Auto Scaling policies - Amazon ElastiCache for Redis
Services or capabilities described in Amazon Web Services documentation might vary by Region. To see the differences applicable to the China Regions, see Getting Started with Amazon Web Services in China (PDF).

Auto Scaling policies

A scaling policy has the following components:

  • A target metric – The CloudWatch metric that ElastiCache for Redis Auto Scaling uses to determine when and how much to scale.

  • Minimum and maximum capacity – The minimum and maximum number of shards or replicas to use for scaling.

    Important

    While creating Auto scaling policy , if current capacity is higher than max capacity configured, we scaleIn to the MaxCapacity during policy creation. Similarly if current capacity is lower than min capacity configured, we scaleOut to the MinCapacity.

  • A cooldown period – The amount of time, in seconds, after a scale-in or scale-out activity completes before another scale-out activity can start.

  • A service-linked role – An Amazon Identity and Access Management (IAM) role that is linked to a specific Amazon service. A service-linked role includes all of the permissions that the service requires to call other Amazon services on your behalf. ElastiCache for Redis Auto Scaling automatically generates this role, AWSServiceRoleForApplicationAutoScaling_ElastiCacheRG, for you.

  • Enable or disable scale-in activities - Ability to enable or disable scale-in activities for a policy.

Target metric for Auto Scaling

In this type of policy, a predefined or custom metric and a target value for the metric is specified in a target-tracking scaling policy configuration. ElastiCache for Redis Auto Scaling creates and manages CloudWatch alarms that trigger the scaling policy and calculates the scaling adjustment based on the metric and target value. The scaling policy adds or removes shards/replicas as required to keep the metric at, or close to, the specified target value. In addition to keeping the metric close to the target value, a target-tracking scaling policy also adjusts to fluctuations in the metric due to a changing workload. Such a policy also minimizes rapid fluctuations in the number of available shards/replicas for your cluster.

For example, consider a scaling policy that uses the predefined average ElastiCachePrimaryEngineCPUUtilization metric. Such a policy can keep CPU utilization at, or close to, a specified percentage of utilization, such as 70 percent.

Note

For each cluster, you can create only one Auto Scaling policy for each target metric.

Minimum and maximum capacity

Shards

You can specify the maximum number of shards that can be scaled to by ElastiCache for Redis auto scaling. This value must be less than or equal to 250 with a minimum of 1. You can also specify the minimum number of shards to be managed by ElastiCache for Redis auto scaling. This value must be at least 1, and equal to or less than the value specified for the maximum shards 250.

Replicas

You can specify the maximum number of replicas to be managed by ElastiCache for Redis auto scaling. This value must be less than or equal to 5. You can also specify the minimum number of replicas to be managed by ElastiCache for Redis auto scaling. This value must be at least 1, and equal to or less than the value specified for the maximum replicas 5.

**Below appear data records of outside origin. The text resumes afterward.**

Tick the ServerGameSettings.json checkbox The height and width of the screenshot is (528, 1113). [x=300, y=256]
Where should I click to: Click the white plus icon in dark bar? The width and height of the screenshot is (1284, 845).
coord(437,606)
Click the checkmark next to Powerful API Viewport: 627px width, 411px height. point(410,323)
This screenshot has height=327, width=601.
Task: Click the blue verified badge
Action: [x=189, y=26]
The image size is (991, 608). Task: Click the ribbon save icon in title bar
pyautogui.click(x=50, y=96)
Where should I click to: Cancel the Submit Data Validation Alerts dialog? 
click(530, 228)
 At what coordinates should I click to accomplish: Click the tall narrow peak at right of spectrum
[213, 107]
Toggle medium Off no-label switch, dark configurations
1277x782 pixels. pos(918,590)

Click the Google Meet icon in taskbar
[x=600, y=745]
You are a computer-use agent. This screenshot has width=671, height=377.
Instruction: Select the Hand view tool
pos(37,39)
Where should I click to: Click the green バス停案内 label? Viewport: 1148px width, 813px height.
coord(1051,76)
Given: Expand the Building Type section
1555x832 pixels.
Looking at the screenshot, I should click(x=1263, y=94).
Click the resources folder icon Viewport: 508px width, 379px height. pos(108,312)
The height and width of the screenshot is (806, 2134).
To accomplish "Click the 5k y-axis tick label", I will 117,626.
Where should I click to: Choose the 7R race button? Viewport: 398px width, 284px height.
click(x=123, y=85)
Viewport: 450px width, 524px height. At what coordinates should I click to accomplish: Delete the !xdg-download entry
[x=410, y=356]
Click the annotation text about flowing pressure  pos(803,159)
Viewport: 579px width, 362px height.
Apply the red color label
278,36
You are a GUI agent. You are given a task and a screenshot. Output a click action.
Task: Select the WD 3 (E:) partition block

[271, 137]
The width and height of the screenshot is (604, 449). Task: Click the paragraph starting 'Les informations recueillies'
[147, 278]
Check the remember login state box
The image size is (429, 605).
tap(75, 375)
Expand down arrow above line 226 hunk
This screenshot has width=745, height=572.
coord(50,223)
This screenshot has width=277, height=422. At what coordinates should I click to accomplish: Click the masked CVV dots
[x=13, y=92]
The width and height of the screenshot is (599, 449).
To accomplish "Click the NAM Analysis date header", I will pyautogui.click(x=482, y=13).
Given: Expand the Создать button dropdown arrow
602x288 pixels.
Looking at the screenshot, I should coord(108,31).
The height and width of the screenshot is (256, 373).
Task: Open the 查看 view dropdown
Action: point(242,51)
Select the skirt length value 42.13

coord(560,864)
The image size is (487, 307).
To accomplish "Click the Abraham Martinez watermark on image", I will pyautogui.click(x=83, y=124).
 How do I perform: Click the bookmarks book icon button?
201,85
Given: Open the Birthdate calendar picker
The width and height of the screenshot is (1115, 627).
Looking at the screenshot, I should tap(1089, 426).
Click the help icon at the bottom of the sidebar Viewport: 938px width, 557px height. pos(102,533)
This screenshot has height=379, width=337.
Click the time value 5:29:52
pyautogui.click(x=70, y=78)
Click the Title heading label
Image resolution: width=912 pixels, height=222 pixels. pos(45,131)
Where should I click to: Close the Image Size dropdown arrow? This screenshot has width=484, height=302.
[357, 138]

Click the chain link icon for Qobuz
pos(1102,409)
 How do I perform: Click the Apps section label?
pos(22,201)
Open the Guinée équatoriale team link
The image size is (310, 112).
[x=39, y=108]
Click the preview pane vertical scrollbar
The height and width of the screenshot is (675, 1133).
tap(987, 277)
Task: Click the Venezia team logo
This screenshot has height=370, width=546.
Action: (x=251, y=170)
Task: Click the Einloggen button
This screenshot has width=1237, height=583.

To determine the minimum and maximum number of shards/replicas that you need for typical traffic, test your Auto Scaling configuration with the expected rate of traffic to your model.

Note

ElastiCache for Redis auto scaling policies increase cluster capacity until it reaches your defined maximum size or until service limits apply. To request a limit increase, see Amazon Service Limits and choose the limit type Nodes per cluster per instance type.

Important

Scaling-in occurs when there is no traffic. If a variant’s traffic becomes zero, ElastiCache for Redis automatically scales in to the minimum number of instances specified.

Cool down period

You can tune the responsiveness of a target-tracking scaling policy by adding cooldown periods that affect scaling your cluster. A cooldown period blocks subsequent scale-in or scale-out requests until the period expires. This slows the deletions of shards/replicas in your ElastiCache for Redis cluster for scale-in requests, and the creation of shards/replicas for scale-out requests. You can specify the following cooldown periods:

  • A scale-in activity reduces the number of shards/replicas in your ElastiCache for Redis cluster. A scale-in cooldown period specifies the amount of time, in seconds, after a scale-in activity completes before another scale-in activity can start.

  • A scale-out activity increases the number of shards/replicas in your ElastiCache for Redis cluster. A scale-out cooldown period specifies the amount of time, in seconds, after a scale-out activity completes before another scale-out activity can start.

When a scale-in or a scale-out cooldown period is not specified, the default for scale-out is 600 seconds and for scale-in 900 seconds.

Enable or disable scale-in activities

You can enable or disable scale-in activities for a policy. Enabling scale-in activities allows the scaling policy to delete shards/replicas. When scale-in activities are enabled, the scale-in cooldown period in the scaling policy applies to scale-in activities. Disabling scale-in activities prevents the scaling policy from deleting shards/replicas.

Note

Scale-out activities are always enabled so that the scaling policy can create ElastiCache for Redis shards/replicas as needed.